Si discute molto dei ritardi nel Mezzogiorno per il Piano nazionale di ripresa e resilienza (Pnrr) e la vicenda, come i grandi fatti ci insegnano, si trasforma subito in emergenza. Ci sono, a mio avviso, tre aspetti sui quali occorre intervenire per evitare che anche stavolta si perde una grande occasione.
Il primo. La confusione, soprattutto dei sindaci, nel porsi di fronte alla utilità dei fondi straordinari europei. E’ vero: la responsabilità di una informazione non adeguata per la comprensione degli aiuti possibili, ha determinato una giungla di progetti, alcuni dei quali corrispondono ad una arretrata mentalità dei soggetti richiedenti i benefici. E qui è bene fare un riferimento a quel che accadde nel dopoguerra quando De Gasperi e Campili spinsero per la nascita della Cassa per il Mezzogiorno, delegando l’ente a impegnarsi per la rottura dell’isolamento del Sud, utilizzando, oltre alle riserve finanziarie nazionali, soprattutto i fondi americani con il piano Marshall. Allora vi fu uno sforzo straordinario di competenze e di merito da parte delle istituzioni locali che, soprattutto per le condizioni di distruzione del dopoguerra, misero in campo, una perfetta sintesi di coordinamento, tra volontà e impegno per la rinascita. Furono costruite importanti strade di collegamento, una filiera di dighe per regimentare le acque, ricreare le condizioni di vita civile soprattutto nelle campagne meridionali.
Che cosa accade oggi? Che molti dei progetti elaborati dalle pubbliche amministrazioni sono
in supplenza di piccole opere non realizzate nel passato e, comunque, senza avere una visione strategica di ampio respiro. In sostanza molti dei progetti elaborati corrispondono più a quello che accadde con l’ultima fase della vita della Casmez, costretta a finanziare marciapiedi, fontanini e vasche (quando l’acqua c’era) e altre opere di assoluta pertinenza con i normali fondi statali. Oggi, facendo salve alcune opere infrastrutturali, si ritiene da parte di molti amministratori che i fondi Pnrr sono utili per opere discutibili,non inserite in uno sviluppo complessivo.

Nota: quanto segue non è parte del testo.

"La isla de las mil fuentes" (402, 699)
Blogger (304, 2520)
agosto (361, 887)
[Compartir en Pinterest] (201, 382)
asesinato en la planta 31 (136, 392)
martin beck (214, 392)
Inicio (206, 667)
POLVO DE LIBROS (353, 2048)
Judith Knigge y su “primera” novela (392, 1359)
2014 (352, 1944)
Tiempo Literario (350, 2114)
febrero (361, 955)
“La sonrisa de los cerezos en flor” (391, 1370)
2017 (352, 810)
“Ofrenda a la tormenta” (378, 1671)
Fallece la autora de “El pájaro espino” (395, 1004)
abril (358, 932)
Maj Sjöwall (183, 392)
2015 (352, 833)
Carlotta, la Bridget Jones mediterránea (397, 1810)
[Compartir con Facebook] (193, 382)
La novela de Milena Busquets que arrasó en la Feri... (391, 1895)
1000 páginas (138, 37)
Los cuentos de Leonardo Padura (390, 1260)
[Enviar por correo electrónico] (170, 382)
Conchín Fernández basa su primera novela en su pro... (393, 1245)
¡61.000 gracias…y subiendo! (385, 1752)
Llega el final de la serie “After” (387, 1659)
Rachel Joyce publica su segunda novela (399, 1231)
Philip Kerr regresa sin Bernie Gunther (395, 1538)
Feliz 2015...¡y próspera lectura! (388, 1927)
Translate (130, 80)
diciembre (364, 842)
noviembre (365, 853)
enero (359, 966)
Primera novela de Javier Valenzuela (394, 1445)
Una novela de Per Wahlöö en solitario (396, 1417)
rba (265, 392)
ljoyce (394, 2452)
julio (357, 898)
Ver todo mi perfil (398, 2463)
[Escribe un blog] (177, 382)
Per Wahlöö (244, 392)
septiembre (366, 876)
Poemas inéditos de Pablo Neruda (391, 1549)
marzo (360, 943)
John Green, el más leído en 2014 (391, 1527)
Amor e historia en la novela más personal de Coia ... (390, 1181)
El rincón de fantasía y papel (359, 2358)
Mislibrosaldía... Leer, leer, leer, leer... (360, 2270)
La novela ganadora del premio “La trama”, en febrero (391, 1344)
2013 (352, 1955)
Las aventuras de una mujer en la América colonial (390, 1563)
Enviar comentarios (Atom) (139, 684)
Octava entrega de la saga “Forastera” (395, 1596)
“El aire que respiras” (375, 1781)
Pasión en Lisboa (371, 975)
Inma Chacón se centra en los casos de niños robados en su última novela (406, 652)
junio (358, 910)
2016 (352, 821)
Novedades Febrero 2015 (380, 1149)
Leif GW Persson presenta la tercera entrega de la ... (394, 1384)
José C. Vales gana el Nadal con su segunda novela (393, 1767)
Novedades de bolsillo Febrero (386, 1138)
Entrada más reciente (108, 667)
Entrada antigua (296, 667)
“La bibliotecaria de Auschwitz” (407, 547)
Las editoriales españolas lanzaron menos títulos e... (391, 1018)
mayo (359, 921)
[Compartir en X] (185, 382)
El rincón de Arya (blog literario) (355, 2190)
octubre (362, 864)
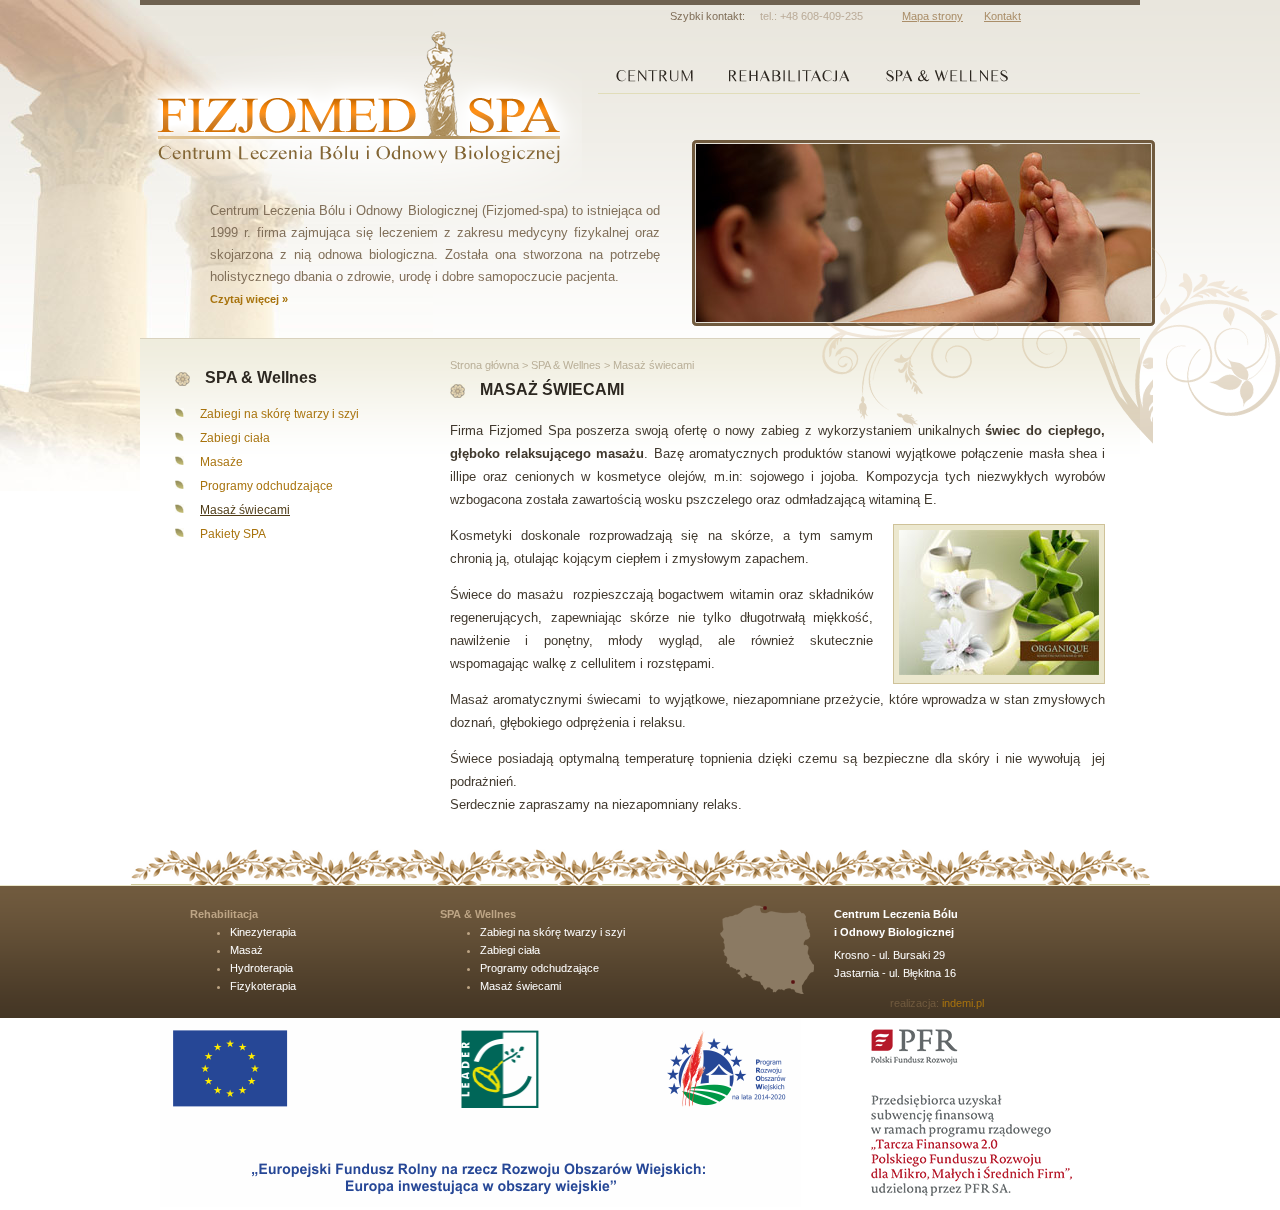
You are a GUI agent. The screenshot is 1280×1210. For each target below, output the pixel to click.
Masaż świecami (245, 510)
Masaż (246, 950)
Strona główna (484, 365)
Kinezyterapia (263, 932)
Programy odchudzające (266, 486)
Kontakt (1002, 16)
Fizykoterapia (263, 986)
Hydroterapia (261, 968)
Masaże (221, 462)
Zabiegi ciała (235, 438)
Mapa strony (932, 16)
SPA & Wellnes (566, 365)
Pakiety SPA (233, 534)
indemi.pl (963, 1003)
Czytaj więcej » (249, 299)
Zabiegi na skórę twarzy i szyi (279, 414)
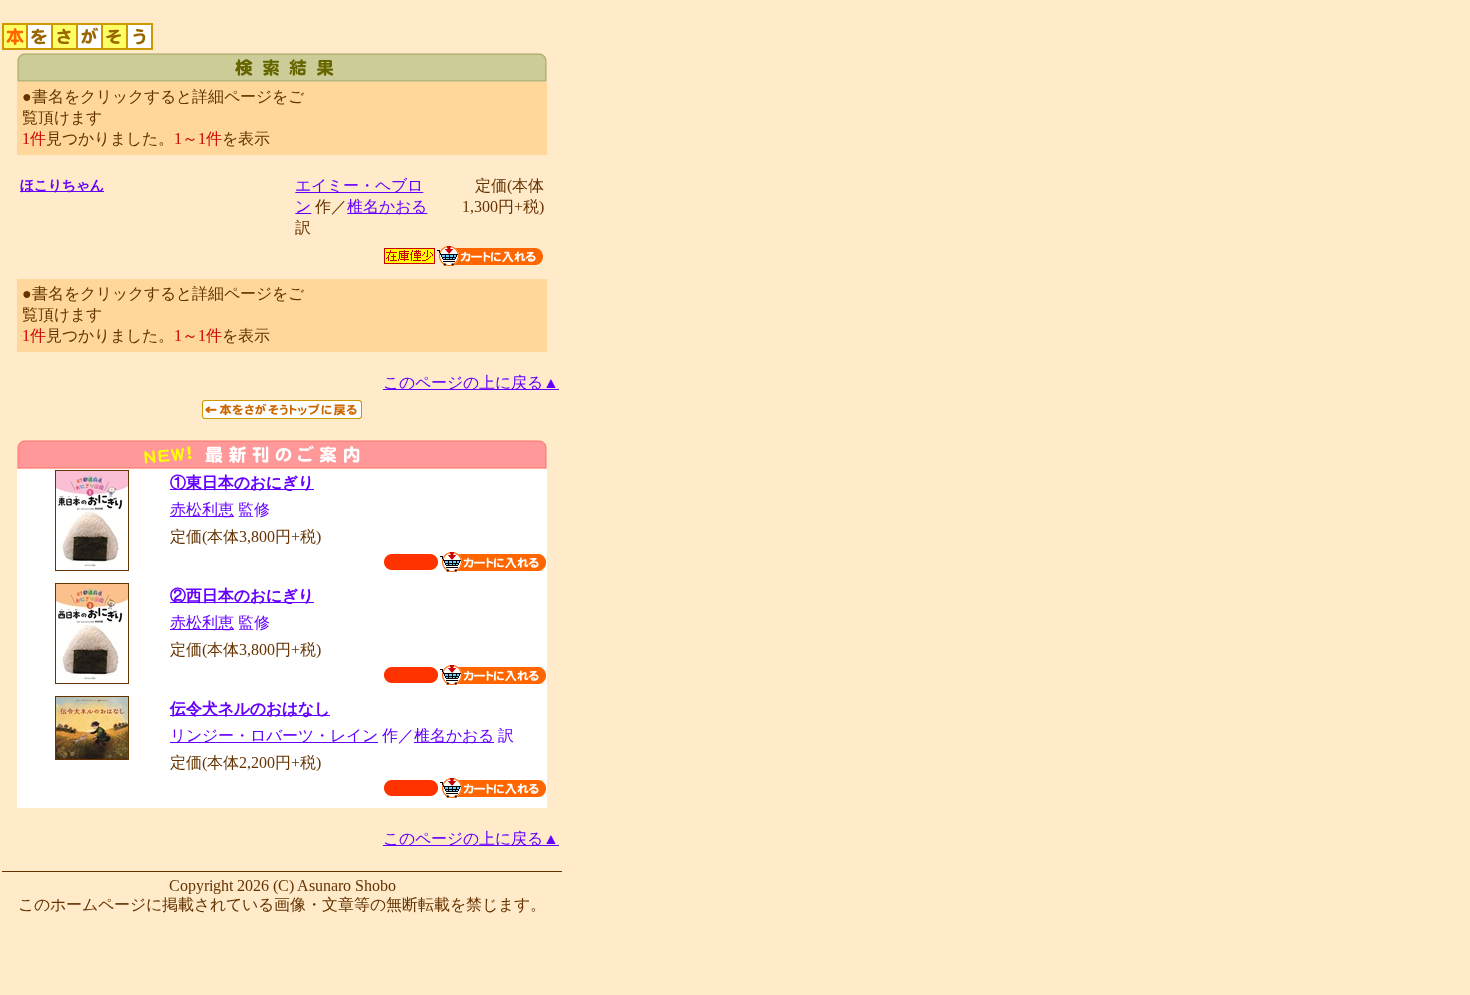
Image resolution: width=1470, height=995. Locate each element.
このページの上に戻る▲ (471, 382)
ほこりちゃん (62, 185)
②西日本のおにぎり (242, 595)
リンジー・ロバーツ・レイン (274, 735)
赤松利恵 (202, 509)
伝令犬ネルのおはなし (250, 708)
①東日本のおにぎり (242, 482)
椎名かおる (387, 206)
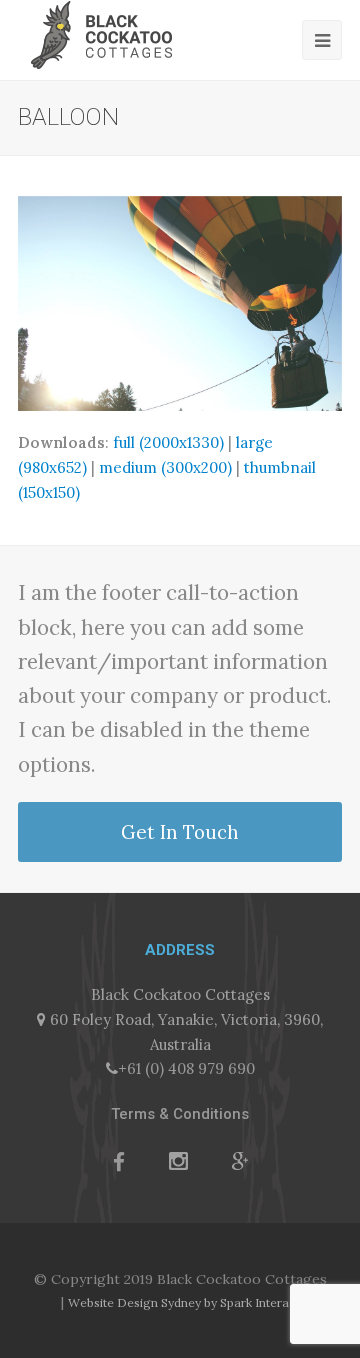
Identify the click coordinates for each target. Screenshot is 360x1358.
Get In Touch (180, 832)
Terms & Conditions (180, 1114)
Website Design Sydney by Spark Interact (184, 1302)
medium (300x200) (165, 467)
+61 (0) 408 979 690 (186, 1068)
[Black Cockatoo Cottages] (101, 33)
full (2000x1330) (168, 442)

Il secondo punto in esame riguarda il vuoto determinato dagli uffici pubblici comunali che generano una giusta, ma non convincente, protesta nel fare progetti necessari per ottenere i fondi. Perché, a mio avviso. non convincente? Innanzitutto perché dalla notizia della concessione dei fondi del Pnrr sono trascorsi molti mesi nei quali i sindaci, che oggi giustamente protestano, non si sono affatto preoccupati di adeguare in tempo i loro uffici con personale necessario. Quando è esploso il “caso” hanno in ritardo pressioni sul governo perché si attuassero provvedimenti adeguati alle necessità. E’ innegabile, d’altra parte, che molti amministratori si sono rivolti a studi esterni
con consulenti che hanno sostituito la funzione degli enti, erodendo così le proprie finanze.
Di qui l’emergenza personale che viene, e ripeto giustamente, ma in ritardo, invocata dagli amministratori degli enti locali del Sud.
Questa pressi di far diventare emergenza ciò che è prevedibile in normali tempi di capacità programmatoria non è nuova in Italia. Ora non resta che recuperare i ritardi e ricreare, quindi, le stesse condizioni di quel coordinamento che fu con la Casmez motivo di grande successo.
Concludo, non prima di aver affrontato il terzo (ma altri ce ne sarebbero) problema. Riguarda la confusione della burocrazia rispetto al Pnrr. ad un fatto eccezionale quale. I governi nazionali, Draghi compreso, di fronte al finanziamento del Piano non hanno avvertita la necessità di snellire le procedure burocratiche, né di aver progettato una cabina di regia che potesse intervenire laddove si rendesse indispensabile. Così dopo molti tentativi si è compreso che il coordinamento dovesse essere in capo al ministro, Fitto delegato per i rapporti europei. Questa nomina potrebbe essere una importante risorsa per il Mezzogiorno, non solo per la territorialità che Fitto rappresenta (è pugliese), ma anche perché nella sua precedente esperienza di governatore regionale ben conosce limiti e potenzialità del Mezzogiorno. Purtroppo oggi stretto tra una penalizzante, assurda e vergognosa autonomia regionale differenziata e un Pnrr che nel Mezzogiorno non riesce a liberarsi dalla protesta spuria per proporsi come soggetto di sviluppo unitario del Paese. Come dire: non ci resta che sperare.